Input data:
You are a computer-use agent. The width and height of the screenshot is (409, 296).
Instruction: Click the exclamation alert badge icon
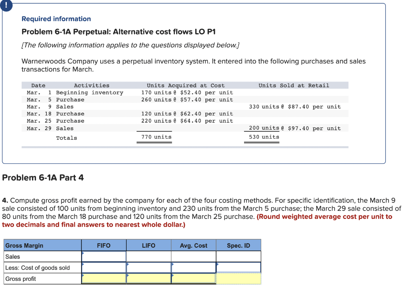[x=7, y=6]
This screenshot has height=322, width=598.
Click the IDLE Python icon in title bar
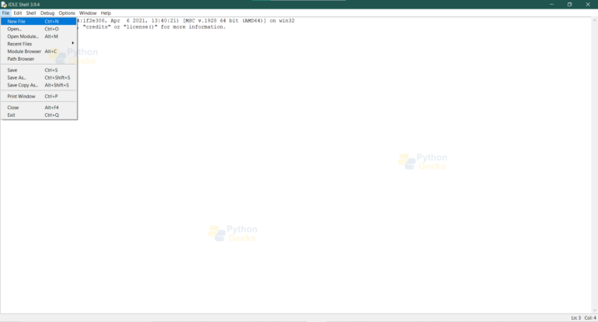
---
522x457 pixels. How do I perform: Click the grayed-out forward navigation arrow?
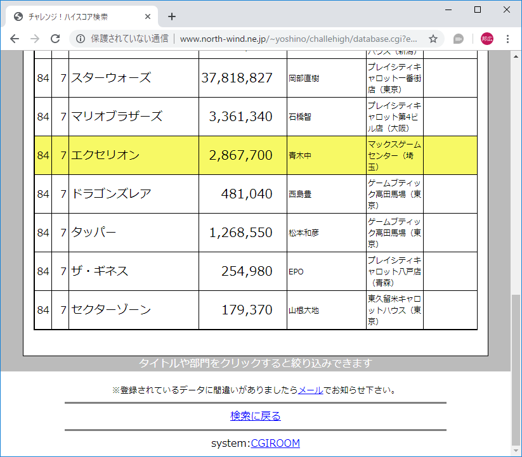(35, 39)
==
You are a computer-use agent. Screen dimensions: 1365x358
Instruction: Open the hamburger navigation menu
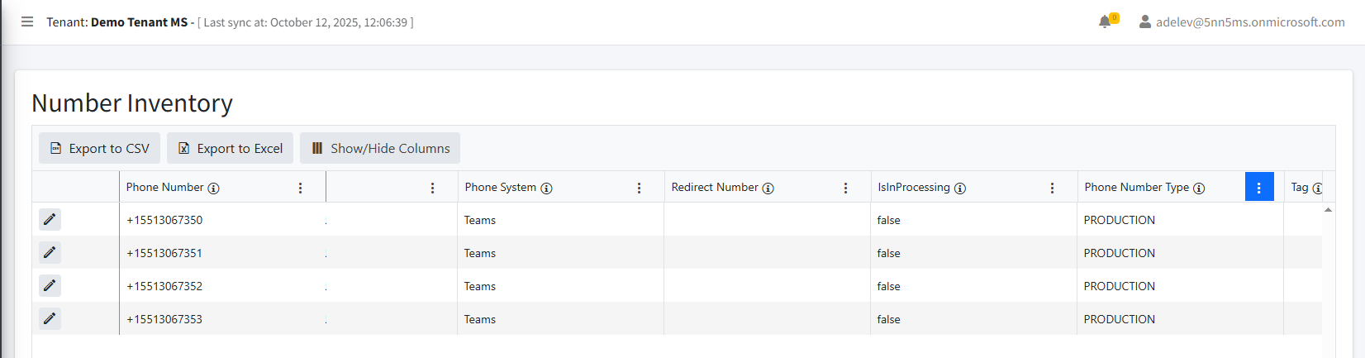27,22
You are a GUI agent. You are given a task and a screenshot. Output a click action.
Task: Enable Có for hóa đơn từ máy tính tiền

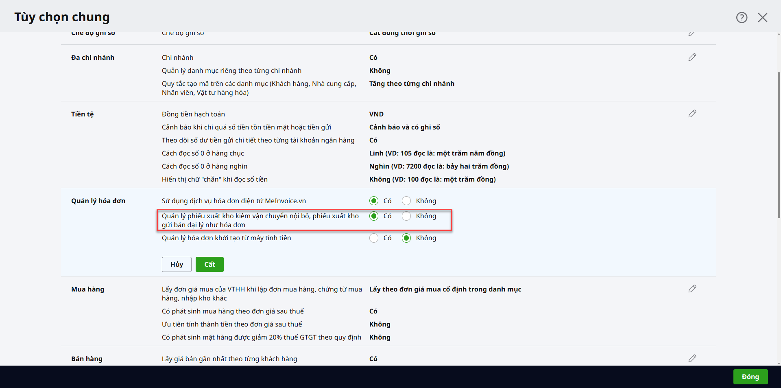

Your objective:
Check each line of the data above for the string "agent", and copy the ones that have it.

Solution below:
You are a computer-use agent. The width and height of the screenshot is (409, 296).
You are a computer-use agent. Screen dimensions: 1365x358
You are a GUI agent. You are given a task and a screenshot. Output a click action.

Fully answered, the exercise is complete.